The training cannot teach you to adopt these attitudes. But we can teach the understanding of what such an attitude demands of us, and what the positive effect of such an attitude may be on the client. The trainers will help the students to embody these attitudes. For example, if a student has great difficulty to accept reality, to accept that the world is as it is, then the trainers may do individual constellation work with the student to help him/her understand and embody that attitude. Any such work would be beneficial for all students.
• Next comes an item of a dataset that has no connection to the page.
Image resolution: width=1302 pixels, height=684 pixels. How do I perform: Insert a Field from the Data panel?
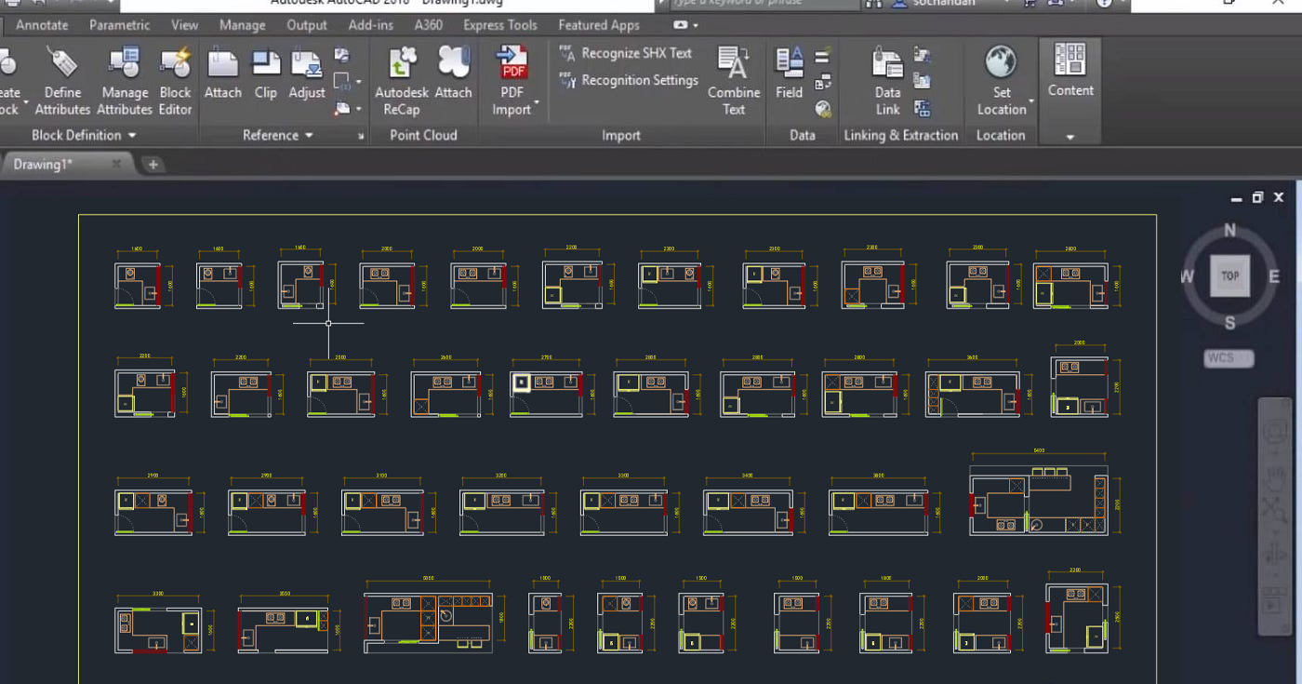(x=789, y=74)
Family constellations cannot always help clients

When we work with people, we can only bring our knowledge, skills and attitudes and our best intentions. But even with our best skills and and after having honed our attitudes through a life time of experiences, constellations still do not always help the client. Even when the facilitator believed that a constellation reached great depth, the client may say it meant nothing. And even when the client was impressed by the depth of the work, it might not change anything in their life. We never know whether a constellation will have a positive effect. Also the trainers have not been able to discover any pattern between the depth of the constellation and its effect. So in every work we put our skills at the service of a client without knowing whether it will help, and without expecting or needing success.